Cellular morphology of the NSCs
The cellular morphology of the NSCs was examined during four different passages: P1, P3, P5 and P7 (each passage was performed at every four days in vitro). We compared the cellular morphology of the NSCs and examined the sizes of the neurospheres from the five different growth factor groups. In this way, we determined the optimal combination of growth factors with respect to NSC cell growth and cellular morphology. Cellular morphology was assessed by observation under an inverted microscope.

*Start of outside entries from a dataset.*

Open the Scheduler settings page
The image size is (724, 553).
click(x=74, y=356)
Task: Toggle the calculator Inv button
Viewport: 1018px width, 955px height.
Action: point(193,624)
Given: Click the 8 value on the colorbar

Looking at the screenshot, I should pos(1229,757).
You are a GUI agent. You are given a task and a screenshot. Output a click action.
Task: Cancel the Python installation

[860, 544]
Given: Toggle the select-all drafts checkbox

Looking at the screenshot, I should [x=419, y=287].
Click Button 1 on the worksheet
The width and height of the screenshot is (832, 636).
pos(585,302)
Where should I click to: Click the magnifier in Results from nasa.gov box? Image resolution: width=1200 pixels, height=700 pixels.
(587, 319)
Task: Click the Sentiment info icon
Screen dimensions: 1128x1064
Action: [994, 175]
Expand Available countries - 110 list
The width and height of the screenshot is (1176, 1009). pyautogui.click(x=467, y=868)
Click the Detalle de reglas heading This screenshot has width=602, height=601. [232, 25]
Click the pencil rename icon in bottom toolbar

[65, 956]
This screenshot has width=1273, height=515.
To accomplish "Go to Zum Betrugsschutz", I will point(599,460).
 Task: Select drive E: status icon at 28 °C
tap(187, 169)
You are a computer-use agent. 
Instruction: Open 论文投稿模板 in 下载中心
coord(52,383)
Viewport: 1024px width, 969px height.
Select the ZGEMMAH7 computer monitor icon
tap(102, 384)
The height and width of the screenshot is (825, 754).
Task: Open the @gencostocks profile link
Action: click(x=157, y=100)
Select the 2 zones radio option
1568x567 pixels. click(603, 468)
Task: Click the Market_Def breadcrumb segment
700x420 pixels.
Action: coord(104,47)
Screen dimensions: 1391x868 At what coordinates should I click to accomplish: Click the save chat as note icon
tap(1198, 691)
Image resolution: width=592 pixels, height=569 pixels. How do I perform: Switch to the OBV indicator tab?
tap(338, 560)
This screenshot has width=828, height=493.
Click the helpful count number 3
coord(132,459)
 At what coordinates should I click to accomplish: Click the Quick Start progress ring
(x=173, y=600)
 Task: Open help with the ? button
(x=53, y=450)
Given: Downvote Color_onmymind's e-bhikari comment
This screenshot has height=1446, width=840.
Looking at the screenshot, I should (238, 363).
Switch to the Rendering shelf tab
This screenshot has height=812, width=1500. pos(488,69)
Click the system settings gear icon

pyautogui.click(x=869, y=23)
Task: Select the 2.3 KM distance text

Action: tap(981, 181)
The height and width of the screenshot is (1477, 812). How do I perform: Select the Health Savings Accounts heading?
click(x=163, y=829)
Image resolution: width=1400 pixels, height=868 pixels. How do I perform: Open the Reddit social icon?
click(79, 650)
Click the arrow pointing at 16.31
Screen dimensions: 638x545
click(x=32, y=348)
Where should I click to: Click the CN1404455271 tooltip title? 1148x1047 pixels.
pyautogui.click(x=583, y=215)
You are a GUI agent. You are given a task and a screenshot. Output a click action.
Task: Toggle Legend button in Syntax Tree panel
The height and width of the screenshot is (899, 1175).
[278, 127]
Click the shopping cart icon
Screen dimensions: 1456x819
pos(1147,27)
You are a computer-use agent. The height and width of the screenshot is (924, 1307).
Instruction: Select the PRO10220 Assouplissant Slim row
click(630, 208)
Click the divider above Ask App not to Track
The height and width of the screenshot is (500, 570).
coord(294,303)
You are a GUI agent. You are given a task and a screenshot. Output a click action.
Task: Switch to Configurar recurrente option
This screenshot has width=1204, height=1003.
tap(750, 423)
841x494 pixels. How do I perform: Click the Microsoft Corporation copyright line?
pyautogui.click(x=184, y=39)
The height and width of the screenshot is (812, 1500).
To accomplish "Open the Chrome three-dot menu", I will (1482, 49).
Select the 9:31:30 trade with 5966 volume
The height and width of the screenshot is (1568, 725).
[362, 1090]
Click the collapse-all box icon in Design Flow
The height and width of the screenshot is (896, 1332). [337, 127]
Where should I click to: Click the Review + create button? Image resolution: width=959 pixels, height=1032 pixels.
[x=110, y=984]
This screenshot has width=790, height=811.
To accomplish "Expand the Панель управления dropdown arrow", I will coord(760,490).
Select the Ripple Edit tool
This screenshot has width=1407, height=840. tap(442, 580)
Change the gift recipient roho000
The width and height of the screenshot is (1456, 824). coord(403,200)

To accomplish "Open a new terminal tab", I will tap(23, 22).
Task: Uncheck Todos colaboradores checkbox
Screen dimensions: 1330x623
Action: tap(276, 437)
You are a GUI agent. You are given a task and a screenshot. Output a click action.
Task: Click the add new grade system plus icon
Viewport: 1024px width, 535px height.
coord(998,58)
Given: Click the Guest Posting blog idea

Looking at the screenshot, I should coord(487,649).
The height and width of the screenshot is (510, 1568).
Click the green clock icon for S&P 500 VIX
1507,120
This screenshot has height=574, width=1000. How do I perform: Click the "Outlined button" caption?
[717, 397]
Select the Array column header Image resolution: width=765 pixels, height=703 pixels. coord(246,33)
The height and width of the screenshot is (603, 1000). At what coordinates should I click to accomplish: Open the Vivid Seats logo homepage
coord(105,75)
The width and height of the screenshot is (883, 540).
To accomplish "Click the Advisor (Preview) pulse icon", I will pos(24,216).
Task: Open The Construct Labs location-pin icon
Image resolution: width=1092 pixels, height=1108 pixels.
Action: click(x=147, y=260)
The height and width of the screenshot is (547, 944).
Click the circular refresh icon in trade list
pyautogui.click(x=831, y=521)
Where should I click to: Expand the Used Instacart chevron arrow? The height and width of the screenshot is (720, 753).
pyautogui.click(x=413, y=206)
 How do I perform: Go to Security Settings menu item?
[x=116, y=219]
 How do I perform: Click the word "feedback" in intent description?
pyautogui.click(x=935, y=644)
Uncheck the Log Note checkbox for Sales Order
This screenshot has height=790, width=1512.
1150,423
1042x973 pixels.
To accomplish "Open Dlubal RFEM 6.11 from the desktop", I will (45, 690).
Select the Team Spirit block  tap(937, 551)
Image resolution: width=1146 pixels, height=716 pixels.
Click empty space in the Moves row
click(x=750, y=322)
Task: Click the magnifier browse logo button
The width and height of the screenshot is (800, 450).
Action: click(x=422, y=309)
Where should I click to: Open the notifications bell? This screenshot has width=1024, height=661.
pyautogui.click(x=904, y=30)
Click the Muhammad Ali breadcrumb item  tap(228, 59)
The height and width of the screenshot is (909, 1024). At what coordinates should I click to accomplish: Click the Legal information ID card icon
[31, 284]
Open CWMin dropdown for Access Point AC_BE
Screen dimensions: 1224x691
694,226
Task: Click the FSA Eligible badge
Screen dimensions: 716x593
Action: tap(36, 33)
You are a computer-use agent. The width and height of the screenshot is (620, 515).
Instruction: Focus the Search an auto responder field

Immunocytochemical (ICC) staining was performed to ensure that the isolated cells were indeed neural stem cells. In this study, adult rat hippocampal neural stem cells were used as a positive control (Chemicon International, Inc, USA, C/N: SCR022). Characterisation of the NSCs was performed as follows: Neurospheres were placed into 8-well chamber slides. The cells were then fixed using 4% paraformaldehyde in 1X PBS and incubated for 30 to 40 minutes at RT. After incubation, the fixative was carefully removed using aspiration, and the cells were washed three times (5 to 10 minutes each) with 1X PBS. After washing, the cells were permeabilised with 0.3% Triton X-100. Next, cells were washed with a blocking solution of 5% normal donkey serum (Chemicon International, Inc, USA, C/N: S30-100ML) for at least two hours at RT or overnight at 4ºC. The cells were then incubated overnight at 4ºC with the primary antibody mouse anti-nestin (monoclonal, 1:200) (Chemicon International, Inc, USA, C/N: 2003602) [24, 30]. Negative controls were treated identically except for the addition of the primary antibody. The next day, cells were washed twice with 1X PBS and twice with blocking solution. After the last wash step, the cells were left in blocking solution for at least 30 minutes. Donkey anti-mouse IgG conjugated to Cy3 (1:250 or 1:500) (Chemicon International, Inc, USA, C/N: AP192C) was used as the secondary antibody, and the cells were incubated with this secondary antibody for two hours at RT. After incubation, the cells were washed for three to five times using 1X PBS. Cell nuclei were then stained with acridine orange at a working concentration of 1:500. Finally, the sections were mounted on glass chamber slides using anti-fading UltraCruzTM mounting medium to minimise photo-bleaching after prolonged exposure to a high-intensity light source. The fixed cells were then visualised using a Pascal 5 confocal microscope (Carl Zeiss, Germany).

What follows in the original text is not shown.